Probing-Guided Layer Selection from Self-Supervised Speech Models for Generalizable Audio Deepfake Detection
Pith reviewed 2026-07-01 01:32 UTC · model grok-4.3
The pith
Probing single layers identifies small sets from speech models that detect audio deepfakes more accurately across domains than using all layers.
A machine-rendered reading of the paper's core claim, the machinery that carries it, and where it could break.
Core claim
Informative layers cluster in depth zones instead of occupying single optimal positions, and the best selection is specific to each backbone model. On XLS-R-300M, four layers chosen by probing reach 4.94 percent equal error rate on in-the-wild data and 5.07 percent cross-domain average over four datasets, a 28 percent relative gain over the prior best frozen-backbone result that used all 25 layers with the same training data.
What carries the argument
Two-stage process that first ranks each transformer layer by independent XGBoost probe accuracy on multiple domains, then fuses only the selected layers via per-layer attention pooling and a shared bottleneck inside a downstream classifier.
If this is right
- Four layers with 1.34 million trainable parameters outperform the full 25-layer model on both in-the-wild and cross-domain metrics.
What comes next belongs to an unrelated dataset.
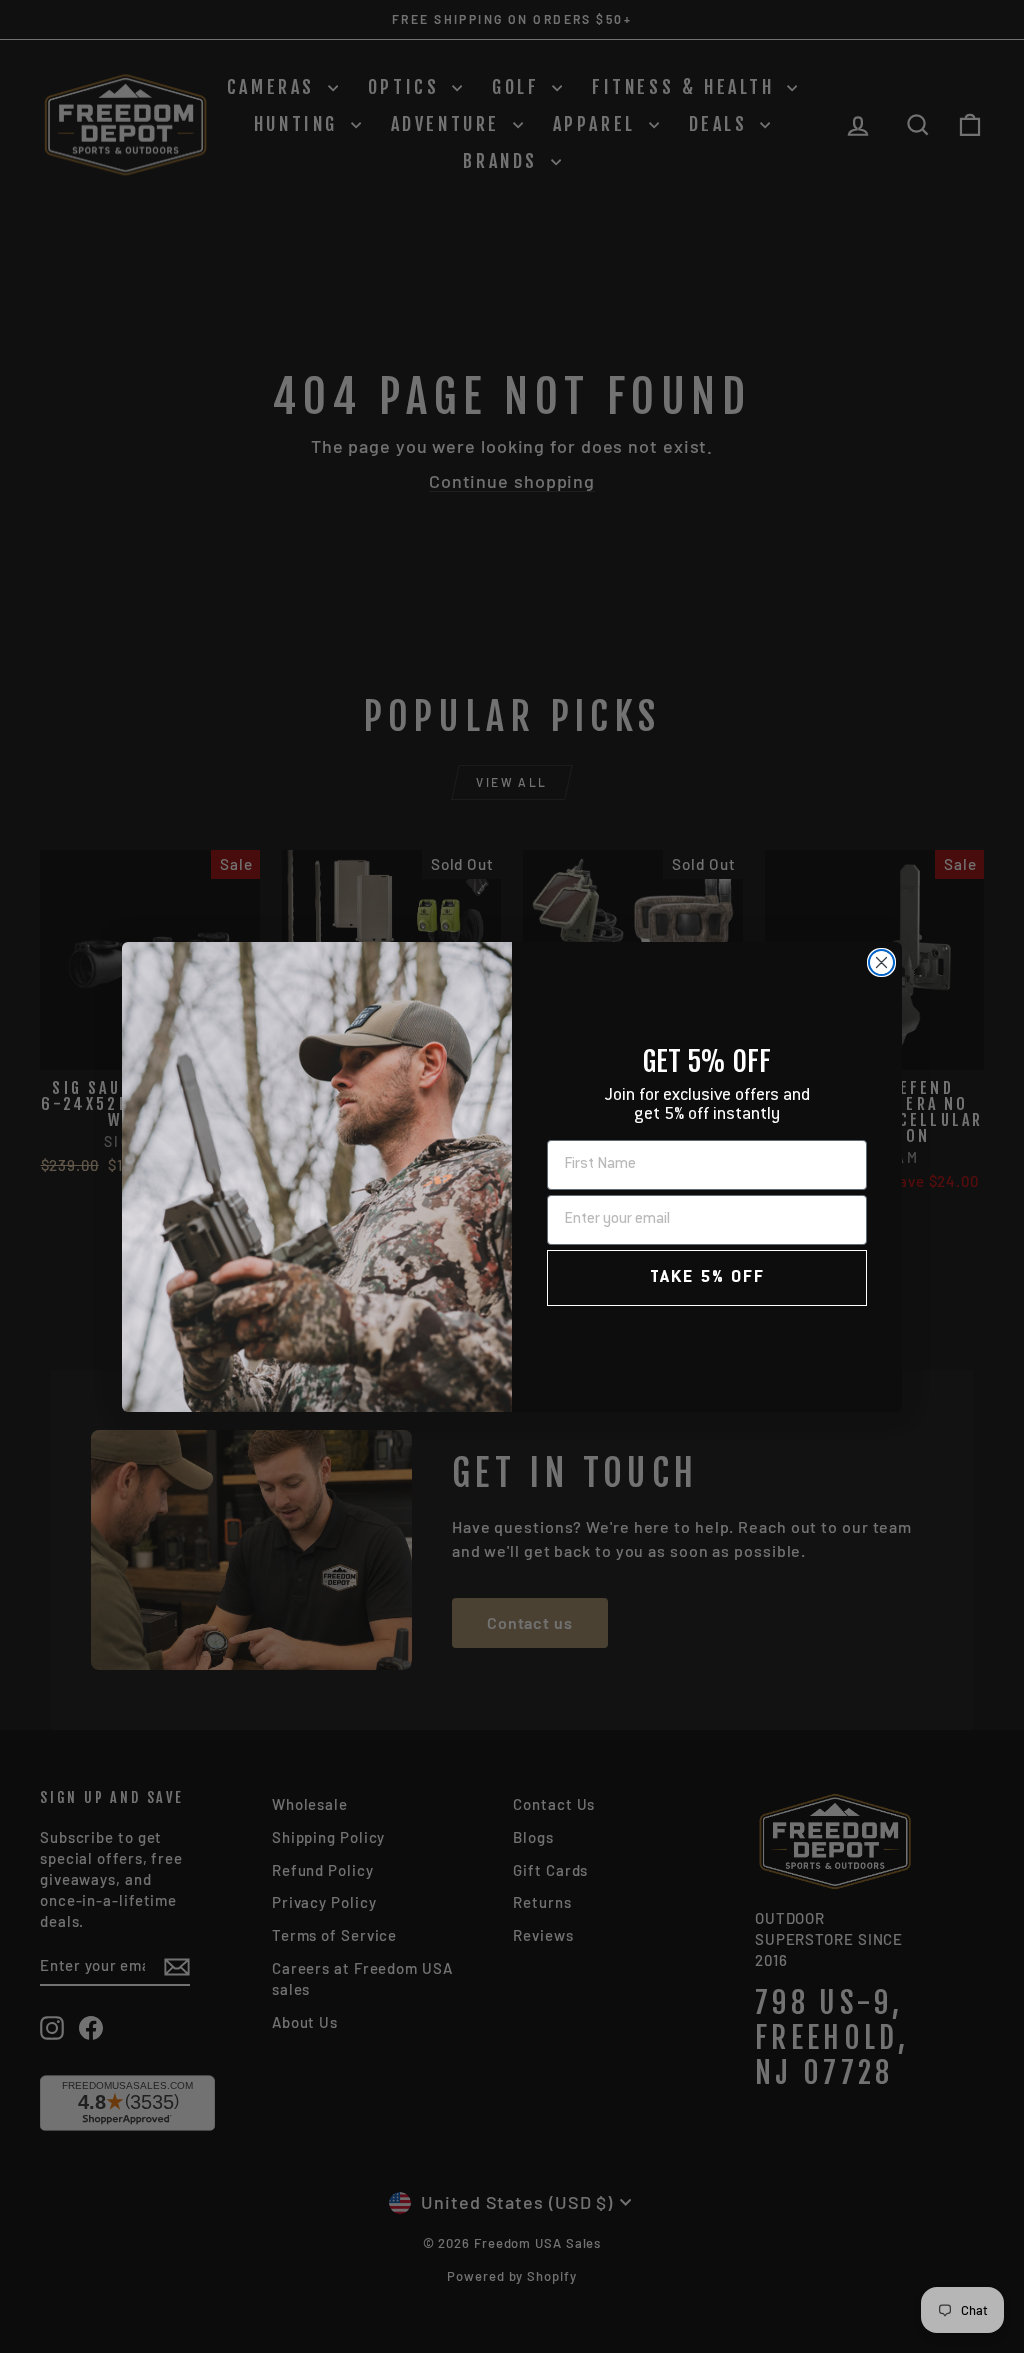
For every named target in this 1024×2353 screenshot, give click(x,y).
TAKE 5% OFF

- Swapping layers inside the same depth zone keeps performance within normal multi-seed variation, while selections outside the zone raise error rates by up to five times.
- Each backbone produces its own layer ranking rather than converging on one universal set of layers.
- The approach reduces trainable parameters while lowering cross-domain average error compared with indiscriminate full-layer fusion.
Where Pith is reading between the lines
- Zone clustering implies that selecting contiguous depth ranges could achieve similar gains without needing exact layer rankings.
- The same independent probing step could be tested on other audio classification tasks that currently rely on full multi-layer fusion.
- If the probe rankings transfer reliably, many SSL-based detectors may not require end-to-end fine-tuning once the right depth zone is identified.
Load-bearing premise
Rankings obtained by testing layers one at a time will still identify the best combination once those layers are joined through attention pooling in a single classifier.
What would settle it
Training the downstream attention classifier on the probed layers and finding that error rates match or exceed those obtained by using all layers or a random subset of equal size.
Figures
read the original abstract
Audio deepfake detection systems often fail to generalize across domains because they rely on features tied to specific attacks or recording conditions. Self-supervised speech models offer rich multi-layer representations, yet existing approaches either use a single layer or fuse all layers indiscriminately, and only reveal layer importance after training. We propose a model-agnostic, two-stage methodology that identifies informative depth zones before any task-specific model is trained. In the first stage, lightweight XGBoost probes evaluate each transformer layer's cross-domain discriminative power, producing a layer ranking. In the second stage, a compact neural classifier fuses only the selected layers through per-layer attention pooling and a shared bottleneck projection, while the backbone remains frozen. Applied across three backbones, the probing reveals two key findings. First, informative layers cluster in depth zones rather than at uniquely optimal positions: within-zone substitutions fall within multi-seed noise, while zone violations degrade performance by up to 5x. Second, the probing produces backbone-specific selections rather than a fixed layer recipe. On XLS-R-300M, four probing-selected layers with 1.34M trainable parameters achieve 4.94 +/- 0.32% equal error rate on In-The-Wild and 5.07% cross-domain average over four shared datasets, a 28% relative improvement over the best prior frozen-backbone result (Xiao and Vu, 2025) using all 25 layers with identical training data.
Editorial analysis
A structured set of objections, weighed in public.
Referee Report
Summary. The manuscript proposes a two-stage, model-agnostic method for audio deepfake detection: lightweight XGBoost probes first rank individual layers of frozen self-supervised speech models (e.g., XLS-R-300M) by cross-domain discriminative power on external labels; the top-ranked layers are then fused via per-layer attention pooling and a shared bottleneck in a compact neural classifier (1.34M trainable parameters). Experiments across three backbones report that informative layers cluster in depth zones, within-zone substitutions stay within multi-seed noise, and zone violations degrade performance; on XLS-R-300M the selected four layers yield 4.94 +/- 0.32% EER on In-The-Wild and 5.07% cross-domain average, a 28% relative improvement over the prior 25-layer frozen baseline.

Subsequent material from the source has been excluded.